MANILA — The Department of Agriculture is considering imposing a price ceiling on imported rice as rising global tensions drive up shipping and production costs, raising concerns over possible profiteering in the local market.
Agriculture Secretary Francisco Tiu Laurel Jr. said the agency is evaluating a proposed cap of around P50 per kilo for imported rice to help stabilize retail prices while protecting farmgate prices of palay.
“We are studying the imposition of a price cap on imported rice, possibly P50 per kilo,” Tiu Laurel said.
He added that the department is currently assessing the legality of implementing such a measure and, if allowed, will endorse it to Ferdinand Marcos Jr. as part of a broader response to the impact of rising oil prices.
A similar price ceiling on locally produced rice is not being considered at this time, as the DA warned that early intervention could negatively affect farmers who are currently benefiting from improved palay prices during the ongoing harvest.
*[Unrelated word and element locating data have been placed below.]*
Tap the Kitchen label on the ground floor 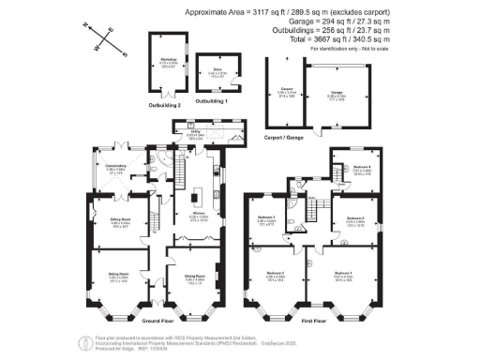[198, 216]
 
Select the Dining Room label [195, 277]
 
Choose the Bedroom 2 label [274, 276]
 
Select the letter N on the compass [85, 28]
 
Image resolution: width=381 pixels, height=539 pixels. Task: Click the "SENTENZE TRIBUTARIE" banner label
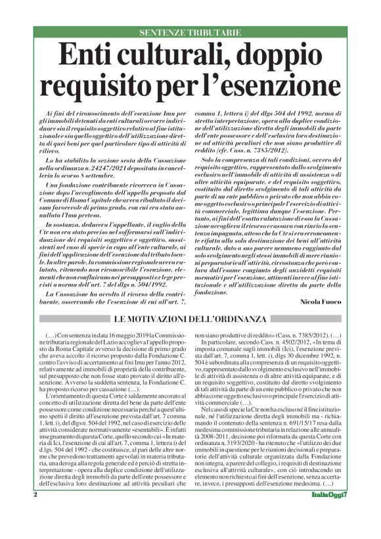tap(190, 32)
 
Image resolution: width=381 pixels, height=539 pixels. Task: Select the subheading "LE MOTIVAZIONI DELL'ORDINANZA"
tap(190, 319)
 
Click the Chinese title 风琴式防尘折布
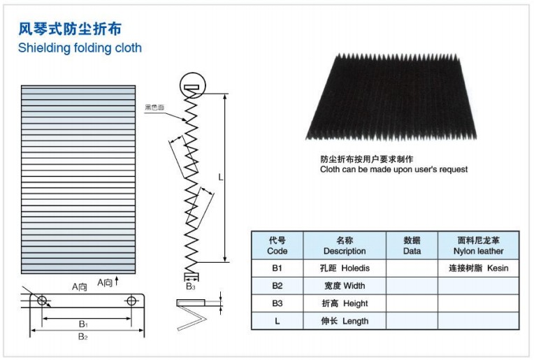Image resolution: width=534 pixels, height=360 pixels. pyautogui.click(x=69, y=29)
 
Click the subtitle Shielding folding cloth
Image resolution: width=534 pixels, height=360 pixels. pyautogui.click(x=80, y=48)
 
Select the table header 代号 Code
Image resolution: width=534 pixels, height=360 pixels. pyautogui.click(x=277, y=245)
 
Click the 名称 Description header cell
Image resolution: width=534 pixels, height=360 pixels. pyautogui.click(x=345, y=245)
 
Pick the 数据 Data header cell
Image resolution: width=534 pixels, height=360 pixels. pyautogui.click(x=412, y=245)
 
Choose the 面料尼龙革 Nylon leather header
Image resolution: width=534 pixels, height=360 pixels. pyautogui.click(x=478, y=245)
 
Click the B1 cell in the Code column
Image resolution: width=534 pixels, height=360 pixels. pyautogui.click(x=277, y=268)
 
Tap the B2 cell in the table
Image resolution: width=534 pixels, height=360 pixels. pyautogui.click(x=277, y=286)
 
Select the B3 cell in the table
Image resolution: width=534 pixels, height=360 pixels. pyautogui.click(x=277, y=303)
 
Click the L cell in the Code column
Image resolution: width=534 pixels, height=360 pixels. pyautogui.click(x=277, y=321)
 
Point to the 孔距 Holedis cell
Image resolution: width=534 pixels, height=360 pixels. pyautogui.click(x=345, y=268)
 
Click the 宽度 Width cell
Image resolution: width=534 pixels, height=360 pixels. pyautogui.click(x=345, y=286)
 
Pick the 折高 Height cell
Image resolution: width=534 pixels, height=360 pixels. pyautogui.click(x=345, y=303)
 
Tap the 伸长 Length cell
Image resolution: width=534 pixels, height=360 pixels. pyautogui.click(x=345, y=321)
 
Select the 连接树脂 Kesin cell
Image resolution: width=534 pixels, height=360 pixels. pyautogui.click(x=478, y=268)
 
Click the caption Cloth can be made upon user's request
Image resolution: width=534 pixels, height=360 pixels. pyautogui.click(x=394, y=169)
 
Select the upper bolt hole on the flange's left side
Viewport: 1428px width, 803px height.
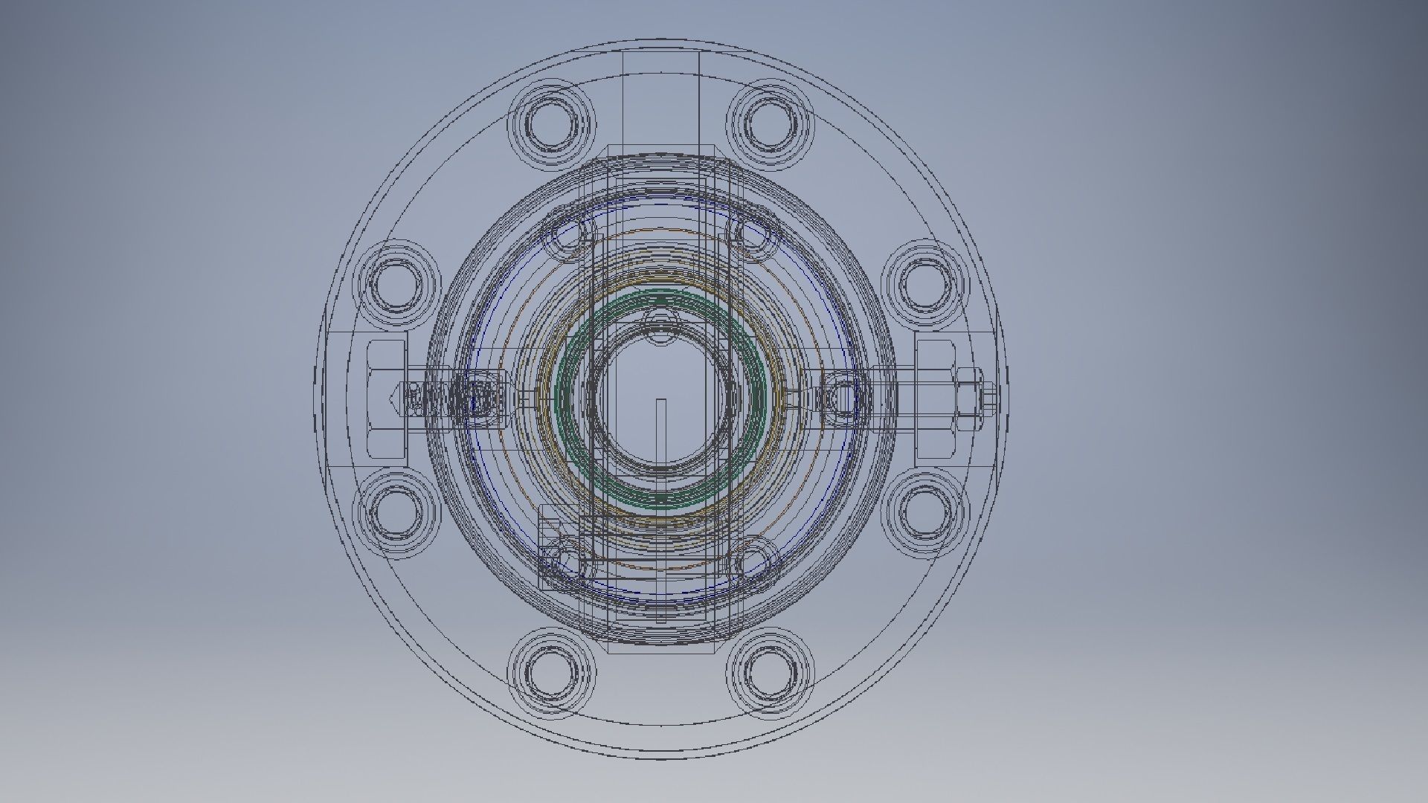pos(399,284)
“We may impose a price cap on local rice after the harvest to avoid profiteering,” he said.
The agency’s move comes as geopolitical developments continue to influence global commodity markets, particularly with tensions involving Iran, the United States, and Israel affecting oil supply routes such as the Strait of Hormuz. Higher oil prices have led to increased costs for fertilizer, fuel, and freight.
According to the DA, freight costs have already doubled, pushing the landed cost of the commonly imported DT8 rice variety to nearly $500 per metric ton.
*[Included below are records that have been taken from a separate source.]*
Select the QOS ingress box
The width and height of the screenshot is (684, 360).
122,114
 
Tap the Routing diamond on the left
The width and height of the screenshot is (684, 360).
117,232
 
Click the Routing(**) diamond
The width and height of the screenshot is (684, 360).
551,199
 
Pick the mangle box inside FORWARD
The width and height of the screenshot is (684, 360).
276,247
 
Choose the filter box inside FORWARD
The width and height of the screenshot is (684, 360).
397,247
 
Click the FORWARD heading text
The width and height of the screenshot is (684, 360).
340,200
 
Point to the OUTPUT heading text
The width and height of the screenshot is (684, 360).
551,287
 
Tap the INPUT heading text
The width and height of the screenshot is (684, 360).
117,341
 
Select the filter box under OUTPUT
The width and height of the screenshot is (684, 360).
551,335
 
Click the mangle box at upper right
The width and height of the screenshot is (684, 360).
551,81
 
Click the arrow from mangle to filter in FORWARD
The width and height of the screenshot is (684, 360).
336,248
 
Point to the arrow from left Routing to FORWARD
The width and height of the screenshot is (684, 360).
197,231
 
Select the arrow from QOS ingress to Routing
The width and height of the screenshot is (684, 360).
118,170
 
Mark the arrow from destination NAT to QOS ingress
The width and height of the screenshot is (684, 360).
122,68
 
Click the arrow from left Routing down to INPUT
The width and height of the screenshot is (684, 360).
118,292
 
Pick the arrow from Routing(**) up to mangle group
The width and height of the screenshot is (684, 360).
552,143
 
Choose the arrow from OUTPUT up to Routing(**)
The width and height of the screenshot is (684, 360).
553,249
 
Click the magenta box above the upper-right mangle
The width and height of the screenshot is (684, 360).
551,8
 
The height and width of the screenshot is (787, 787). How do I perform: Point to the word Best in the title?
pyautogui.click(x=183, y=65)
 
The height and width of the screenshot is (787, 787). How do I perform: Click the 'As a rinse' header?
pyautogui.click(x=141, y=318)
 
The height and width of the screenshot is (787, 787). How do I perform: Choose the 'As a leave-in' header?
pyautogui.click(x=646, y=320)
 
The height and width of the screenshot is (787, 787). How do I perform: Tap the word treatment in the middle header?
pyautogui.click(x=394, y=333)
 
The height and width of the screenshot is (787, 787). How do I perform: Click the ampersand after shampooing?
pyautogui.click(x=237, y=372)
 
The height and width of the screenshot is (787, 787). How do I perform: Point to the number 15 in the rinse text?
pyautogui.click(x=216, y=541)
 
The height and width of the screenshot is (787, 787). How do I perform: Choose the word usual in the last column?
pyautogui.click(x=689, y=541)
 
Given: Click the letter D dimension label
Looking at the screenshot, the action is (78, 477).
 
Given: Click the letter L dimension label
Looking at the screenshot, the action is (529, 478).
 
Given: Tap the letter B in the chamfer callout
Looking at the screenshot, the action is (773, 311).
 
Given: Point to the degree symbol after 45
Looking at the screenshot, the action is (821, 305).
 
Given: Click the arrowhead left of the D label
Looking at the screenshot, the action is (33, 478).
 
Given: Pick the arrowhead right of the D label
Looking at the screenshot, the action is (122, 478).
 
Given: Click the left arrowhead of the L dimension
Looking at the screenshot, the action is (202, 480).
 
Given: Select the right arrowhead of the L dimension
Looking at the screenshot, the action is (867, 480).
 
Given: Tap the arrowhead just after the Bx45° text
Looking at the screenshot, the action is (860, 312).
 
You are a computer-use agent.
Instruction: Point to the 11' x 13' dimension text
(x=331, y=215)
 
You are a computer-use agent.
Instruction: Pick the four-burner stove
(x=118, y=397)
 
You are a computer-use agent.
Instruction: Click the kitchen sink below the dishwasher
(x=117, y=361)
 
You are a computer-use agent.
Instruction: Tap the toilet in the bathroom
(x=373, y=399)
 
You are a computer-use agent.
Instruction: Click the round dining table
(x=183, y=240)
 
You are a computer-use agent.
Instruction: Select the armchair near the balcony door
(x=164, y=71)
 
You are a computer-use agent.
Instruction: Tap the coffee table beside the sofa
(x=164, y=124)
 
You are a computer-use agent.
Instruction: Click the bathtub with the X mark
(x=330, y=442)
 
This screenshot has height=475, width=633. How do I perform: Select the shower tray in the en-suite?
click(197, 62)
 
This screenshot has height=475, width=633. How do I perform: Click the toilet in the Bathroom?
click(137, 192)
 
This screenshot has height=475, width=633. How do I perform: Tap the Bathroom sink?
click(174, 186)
Despite these rising expenses, Tiu Laurel noted that some retail prices have reached P60 to P65 per kilo, which he described as “bordering on profiteering.”
To help ease prices, the DA has instructed state-run firms Food Terminal Inc. and Planters Products Inc. to sell rice at lower rates of P45 and P48 per kilo. Distribution has started in Metro Manila and may be expanded to other areas, including Southern Luzon and Cebu.